Kulturraum NRW


Uraufführung der Melancholia an der Opéra Garnier

Lars, der Spinner, ist verliebt

An der Pariser Opéra Garnier inszeniert Stanislas Nordey die ebenso kurzweilige wie berührende Oper Melancholia des zeitgenössischen österreichischen Komponisten Georg Friedrich Haas nach einem Libretto von Jon Fosse.
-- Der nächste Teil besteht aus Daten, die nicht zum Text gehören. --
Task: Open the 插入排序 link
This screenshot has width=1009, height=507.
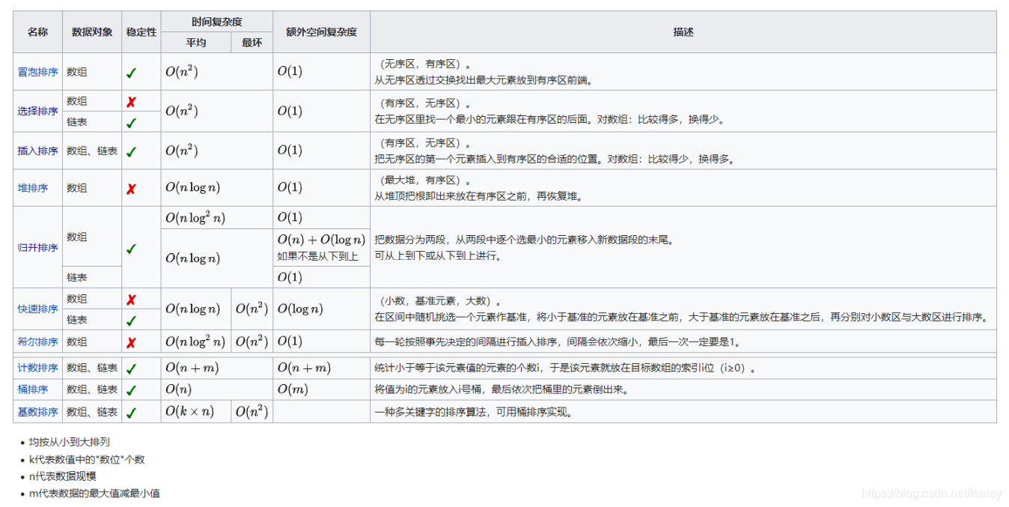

Der norwegische Jungmaler Lars Hertervig hält sich im Spätherbst 1853 in Düsseldorf auf, um an der Kunstakademie zu studieren. Ein einfaches Zimmer hat er sich genommen im Haus der Witwe Winckelmann. In deren Tochter wiederum, die gerade fünfzehn Jahre alte Helene, verliebt sich Hertervig so sehr, so ungeheuerlich, dass er den Verstand verliert. Oder diese Liebe ist bereits Symptom dessen, was seinerzeit als Melancholie diagnostiziert wird, heute als Depression zur medikamentös behandelbaren Krankheit erklärt werden würde? Jedenfalls, als seine Liebe ruchbar wird, schmeißt ihn der Onkel Helenes aus dem Haus und sorgt für die Abschiebung des verschlossenen Sonderlings in dessen Heimat.
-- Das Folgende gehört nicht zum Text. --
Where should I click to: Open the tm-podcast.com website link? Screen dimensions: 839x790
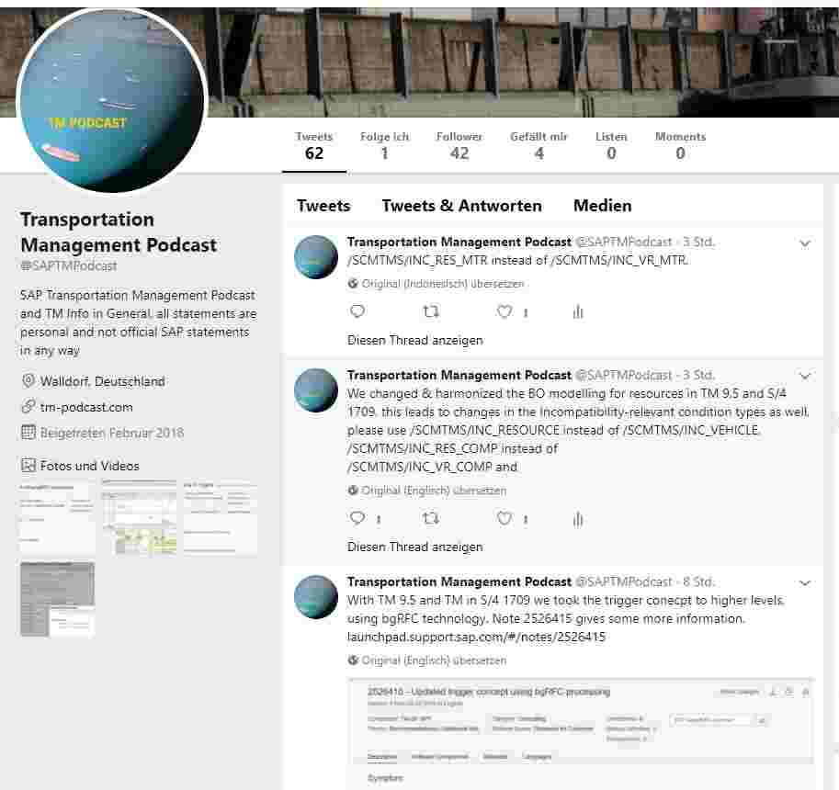(x=86, y=407)
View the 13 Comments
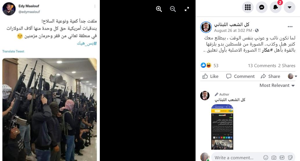The width and height of the screenshot is (300, 161). click(x=262, y=66)
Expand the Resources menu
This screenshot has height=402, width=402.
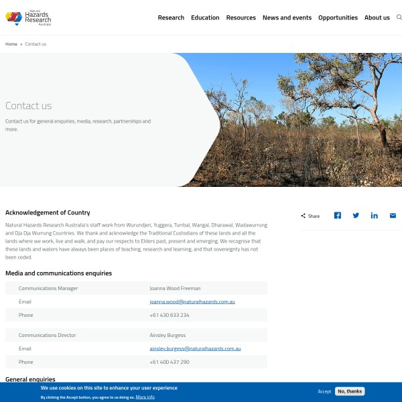[241, 17]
Das ist die Geschichte, mit der der norwegische Schriftsteller Jon Fosse Mitte der neunziger Jahre seinen Roman Melancholia über die Lebensgeschichte des romantischen Landschaftsmalers Hertervig (1830-1902) beginnen ließ und die er jetzt zu einem operntauglichen Textbuch destilliert hat. Im Roman ist es wesentlich ein innerer Monolog (vielstimmig gleichwohl – der Maler beginnt Stimmen zu hören), mit an Thomas Bernhard geschultem, manisch kreisendem Rhythmus, der die Eskalation vom grüblerischen, an seiner Kunst zweifelnden Nachwuchsgenie, über den handlungsunfähigen, melancholischen Verliebten, bis hin zum wohl schlicht Wahnsinnigen nachvollziehbar macht. Folgerichtig ist es eine Binnenperspektive, die da auf die Bühne kommt: die Welt, wie sie Hertervigs leidender Geist entwirft.
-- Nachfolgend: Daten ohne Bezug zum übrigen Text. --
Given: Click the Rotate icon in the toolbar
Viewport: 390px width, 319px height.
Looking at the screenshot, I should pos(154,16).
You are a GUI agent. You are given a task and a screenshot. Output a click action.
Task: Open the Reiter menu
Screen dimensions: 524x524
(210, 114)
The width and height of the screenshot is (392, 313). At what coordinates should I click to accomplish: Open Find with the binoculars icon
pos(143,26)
Der Chor der inneren Stimmen hat das letzte Wort

Emmanuel Clolus‘ Bühnenbild ist im wesentlichen ein schmutzig-schwarzer Kasten, der Farbe der Melancholie entsprechend – die „schwarze Galle“ ist nach Meinung der Alten die Ursache dieses Geisteszustandes. Darüber hängt ein Segel, eine Riesenleinwand, weiß, die Angst des Malers vor der leeren Leinwand vielleicht vor Augen stellend. Sicher aber ist, dass es schwarze und weiße, Hertervig umflatternde und verfolgende Tücher sind, die zu seinen wahnhaften Halluzinationen gehören.

Weiß gekleidet ist auch dieser Maler im Bühnenvordergrund und, zu Beginn des Stücks, auch seine Helene, die sich unendlich langsam auf ihn zu bewegt: Der Gegenpol zum schwarzgewandeten Chor der marternden inneren Stimmen („Lars, der Spinner, kann nicht malen“). Das mit Helene währt aber nicht lang (wenn es überhaupt je real gewesen ist), am Ende wird auch ihr ein schwarzer Umhang übergeworfen. Und Lars muss in Richtung des nunmehr geöffneten nackten Bühnenhintergrundes gehen, isoliert und verloren, seine Koffer in der Hand, auf dem Weg zurück in die Heimat, die letztlich nur das Irrenhaus für ihn bereit hält. Der Chor behält das letzte Wort.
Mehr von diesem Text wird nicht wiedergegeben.